*Okuma Metni:*
Logo

6. Hukuk Dairesi2024/1949 E. 2025/1144 K.

Yapay Zeka Özeti

Uyuşmazlık: Arsa payı karşılığı inşaat sözleşmesinden kaynaklanan gecikme tazminatı alacağının miktarı ve zamanaşımı süresine ilişkin uyuşmazlık.

Gerekçe ve Sonuç: Mahkeme kararında, daha önceki yargılamada belirlenen ifa tarihinden sonraki dönem için gecikme tazminatına hükmedilmesi ve ipoteğin kaldırılması davası süresinin tazminat hesabından çıkarılmasının doğru olduğu, davacının temyiz itirazlarının ise yerinde olmadığı değerlendirilerek mahkeme kararının onanmasına karar verilmiştir.

Karar Metni

"İçtihat Metni"

MAHKEMESİ :Asliye Hukuk Mahkemesi

SAYISI : 2023/220 E., 2024/184 K.

Mahkemece bozmaya uyularak verilen kararı davacılar vekili tarafından temyiz edilmekle; kesinlik, süre, temyiz şartı ve diğer usul eksiklikleri yönünden yapılan ön inceleme sonucunda, temyiz dilekçesinin kabulüne karar verildikten ve Tetkik Hakimi tarafından hazırlanan rapor dinlendikten sonra dosyadaki belgeler incelenip gereği düşünüldü.

I. DAVA

Davacılar vekili dava dilekçesinde; arsa sahipleri müvekkiller ile davalı yüklenici arasında 11.01.1994 tarihli kat karşılığı inşaat yapım sözleşmesi akdedildiğini, inşaatın teslim edilmediğini, dava konusu daireler teslim edilmeyince 10.11.2003 tarihinde gecikme bedellerinin tahsili için açtıkları davada Gölcük 2. Asliye Hukuk Mahkemesi'nin 2010/337 E., 2011/539 K. sayılı ilamı ile davalının tazminat ödemesine karar verildiğini, kararın kesinleştiğini, 10.11.2003 tarihinden sonraki alacaklarının tahsili için işbu davayı açtıklarını, sözleşmeye göre davalı kooperatifin gecikme bedeli olarak her bir bağımsız bölüm için 300 Alman Markı tazminat ödemeyi taahhüt ettiğini ileri sürerek müvekkillerinin 6 bağımsız bölüm için 150.300 Mark (76.847 Euro) tazminat bedelinin sözleşme uyarınca müvekkiline ödenmesini talep etmiştir.

*Verilen Malzeme:*
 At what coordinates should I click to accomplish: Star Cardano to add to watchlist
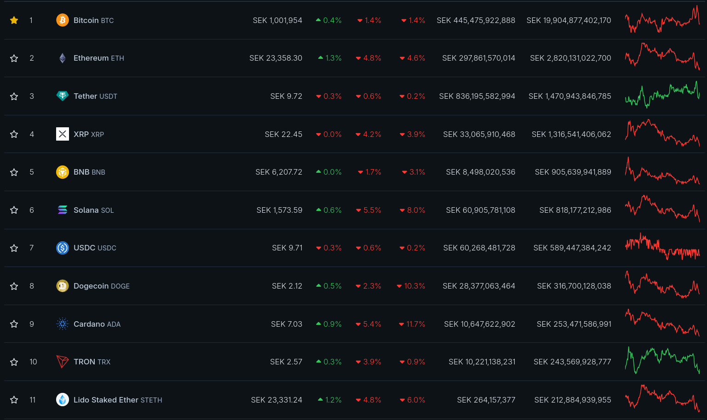point(14,324)
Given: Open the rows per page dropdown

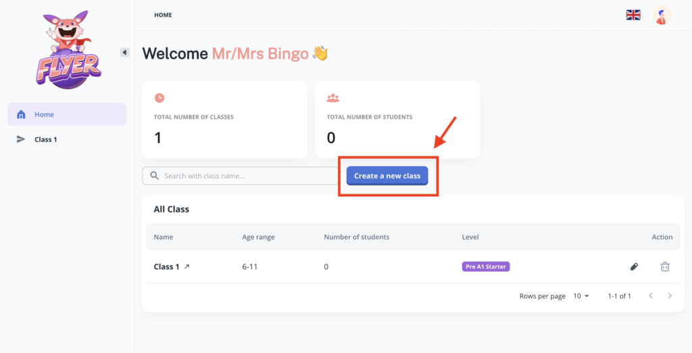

*Çalışma Talimatları:*
[a] Gecikme tazminatına ilişkin mahkeme kararında, arsa sahipleri ile davalı yüklenici arasındaki kat karşılığı inşaat yapım sözleşmesi hangi tarihte akdedilmiştir?
[b] Gecikme tazminatına ilişkin mahkeme kararını, davacılar vekilinin talebinin aktarıldığı son cümleden sonra sürdürünüz.

*Görevlerin Yanıtları:*
[a] Sözleşme 11.01.1994 tarihinde akdedilmiştir.

[b]
II. CEVAP

Davalı vekili cevap dilekçesinde; süresi içerisinde sözleşme gereğince 6 adet villanın teslim edildiğini, davacıların müvekkili aleyhine 10.11.2003 tarihinde Gölcük 2. Asliye Hukuk Mahkemesinde kira alacağı davası açtıklarını, kabul edilip kesinleşen dava nedeniyle icra kanalıyla davacıların kooperatiften 293.481,04 TL aldıklarını, davacıların iş bu davayla ikinci bir dava açmalarının yasal dayanağının bulunmadığını, öncelikle açılan davanın zamanaşımı nedeniyle reddine karar verilmesinin gerektiğini, kooperatifin sözleşme şartlarını yerine getirdiğini, ancak davacı arsa sahiplerinin yerine getirmediğini, sözleşmeye göre inşaatın %60’nın tamamlanmasının ardından kaldırmaları gereken arsa sahipleri lehine tesis edilen ipoteği kaldırmadıklarını, bu nedenle Karamürsel Asliye Hukuk Mahkemesinin 2008/265 E. sayılı dosyası ile ipoteğin fekki davası açtıklarını, davanın kabul edildiğini ve kesinleştiğini savunarak davanın reddini istemiştir.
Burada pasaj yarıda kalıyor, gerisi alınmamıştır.